Of course, Love could pursue her career as an actress, with which she has had considerable success. In 1996 she played the junkie wife of a porn pioneer in Milos Forman's The People vs. Larry Flynt, a role that earned her a Golden Globe nomination. She was also praised for her part in Man on the Moon in which she played the wife of the troubled comic Andy Kaufman. But her acting has been fitful, and punctuated by long periods of inactivity. Rumours currently abound that Love has signed up for a starring role in Hello Suckers, about a 1900s showgirl who schemes and manipulates her way to the top. There's even more delicious irony in the reports that she is to play Lady Macbeth opposite Peter Mullan, though we're yet to discover if there's any truth in them. One leading casting director claims that no film producer would employ such a volatile star, because it would be impossible to insure her.
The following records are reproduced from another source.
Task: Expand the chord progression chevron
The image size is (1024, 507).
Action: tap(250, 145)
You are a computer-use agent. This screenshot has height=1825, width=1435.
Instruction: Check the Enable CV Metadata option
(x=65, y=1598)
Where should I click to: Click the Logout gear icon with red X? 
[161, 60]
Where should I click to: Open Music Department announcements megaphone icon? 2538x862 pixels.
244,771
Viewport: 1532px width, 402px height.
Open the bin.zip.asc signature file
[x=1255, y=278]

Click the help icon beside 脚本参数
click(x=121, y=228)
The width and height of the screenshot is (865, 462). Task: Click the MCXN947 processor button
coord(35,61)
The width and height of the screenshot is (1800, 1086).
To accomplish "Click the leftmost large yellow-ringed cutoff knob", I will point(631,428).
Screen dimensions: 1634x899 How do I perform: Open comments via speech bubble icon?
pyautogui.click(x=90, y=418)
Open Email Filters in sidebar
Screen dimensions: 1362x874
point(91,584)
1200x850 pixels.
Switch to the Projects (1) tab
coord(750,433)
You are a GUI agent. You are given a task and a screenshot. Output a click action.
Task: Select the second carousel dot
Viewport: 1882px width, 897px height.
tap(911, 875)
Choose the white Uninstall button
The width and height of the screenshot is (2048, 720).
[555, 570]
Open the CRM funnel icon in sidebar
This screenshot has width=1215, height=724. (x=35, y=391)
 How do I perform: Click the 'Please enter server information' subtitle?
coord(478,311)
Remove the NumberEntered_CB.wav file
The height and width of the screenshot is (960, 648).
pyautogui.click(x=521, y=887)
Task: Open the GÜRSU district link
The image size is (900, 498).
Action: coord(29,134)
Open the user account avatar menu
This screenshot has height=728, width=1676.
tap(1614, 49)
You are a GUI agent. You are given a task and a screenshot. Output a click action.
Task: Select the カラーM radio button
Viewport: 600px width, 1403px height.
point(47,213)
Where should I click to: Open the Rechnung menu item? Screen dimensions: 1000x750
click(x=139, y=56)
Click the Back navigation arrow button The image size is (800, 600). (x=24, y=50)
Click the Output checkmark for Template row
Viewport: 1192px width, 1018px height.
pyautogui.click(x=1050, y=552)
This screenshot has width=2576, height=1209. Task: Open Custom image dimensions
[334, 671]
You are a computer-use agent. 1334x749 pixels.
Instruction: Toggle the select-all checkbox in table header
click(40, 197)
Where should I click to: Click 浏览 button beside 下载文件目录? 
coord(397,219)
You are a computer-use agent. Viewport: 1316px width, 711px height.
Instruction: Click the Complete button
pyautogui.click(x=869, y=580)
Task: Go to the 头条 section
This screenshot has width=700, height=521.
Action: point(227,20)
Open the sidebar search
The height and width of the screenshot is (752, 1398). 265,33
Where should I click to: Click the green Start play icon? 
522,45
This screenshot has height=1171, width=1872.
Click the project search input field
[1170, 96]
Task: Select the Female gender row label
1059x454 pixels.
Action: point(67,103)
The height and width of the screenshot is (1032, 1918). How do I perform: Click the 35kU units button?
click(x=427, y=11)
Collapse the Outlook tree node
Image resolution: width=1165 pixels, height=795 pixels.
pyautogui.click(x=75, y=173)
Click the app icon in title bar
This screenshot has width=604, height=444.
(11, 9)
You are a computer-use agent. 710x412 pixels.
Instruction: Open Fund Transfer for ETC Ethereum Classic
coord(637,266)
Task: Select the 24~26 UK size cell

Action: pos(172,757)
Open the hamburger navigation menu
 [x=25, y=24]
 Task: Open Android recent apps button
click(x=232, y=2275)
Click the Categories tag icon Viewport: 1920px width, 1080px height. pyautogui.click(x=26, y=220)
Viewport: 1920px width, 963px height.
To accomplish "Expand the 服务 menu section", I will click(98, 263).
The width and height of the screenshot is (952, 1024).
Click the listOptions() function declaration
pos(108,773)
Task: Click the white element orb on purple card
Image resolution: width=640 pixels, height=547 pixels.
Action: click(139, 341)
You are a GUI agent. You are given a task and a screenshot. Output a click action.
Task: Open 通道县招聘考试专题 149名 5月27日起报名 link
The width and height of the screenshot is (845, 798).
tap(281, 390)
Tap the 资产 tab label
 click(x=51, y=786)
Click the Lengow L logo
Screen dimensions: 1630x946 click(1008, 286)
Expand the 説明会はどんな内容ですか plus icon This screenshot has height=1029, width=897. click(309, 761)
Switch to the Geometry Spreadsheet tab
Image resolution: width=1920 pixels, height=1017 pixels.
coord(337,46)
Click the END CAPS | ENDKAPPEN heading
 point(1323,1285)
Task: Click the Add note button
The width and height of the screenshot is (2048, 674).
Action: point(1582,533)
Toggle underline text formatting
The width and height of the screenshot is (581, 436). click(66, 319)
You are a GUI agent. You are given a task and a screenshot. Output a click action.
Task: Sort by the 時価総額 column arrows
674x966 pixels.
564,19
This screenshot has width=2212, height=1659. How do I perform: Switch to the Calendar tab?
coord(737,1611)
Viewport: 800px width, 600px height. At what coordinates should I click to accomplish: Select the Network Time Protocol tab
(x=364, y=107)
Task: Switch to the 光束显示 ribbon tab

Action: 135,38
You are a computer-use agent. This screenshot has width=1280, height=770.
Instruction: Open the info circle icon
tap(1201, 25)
Now, of course, it's hard to see what Cobain saw in Love. As his recently published journals attest, Cobain was repelled by the fame game and tortured himself over the possibility that by becoming famous, he had sold himself and his fans down the river.
With more court hearings and an upcoming custody battle for her daughter looming, plus a derailed career to restore, who knows what the future holds for Love? Earlier this year there were reports that she was scouting around for a publisher for her diaries. Which probably means there'll be a screenplay in the offing, too. For Love it might be an opportunity that's too good to pass up. Should she manage to find her way back onto the straight and narrow, what better way to rescue her career than a starring role in her own biopic?
While Murray suggests Love simply "needs to find Kabbalah" to keep out of trouble, others are less optimistic about Love's future. "I think it's increasingly unlikely that Love can come back from this," says Rees. "She's been the architect of her own downfall. I hope I'm wrong, but I don't think this story will have a happy ending."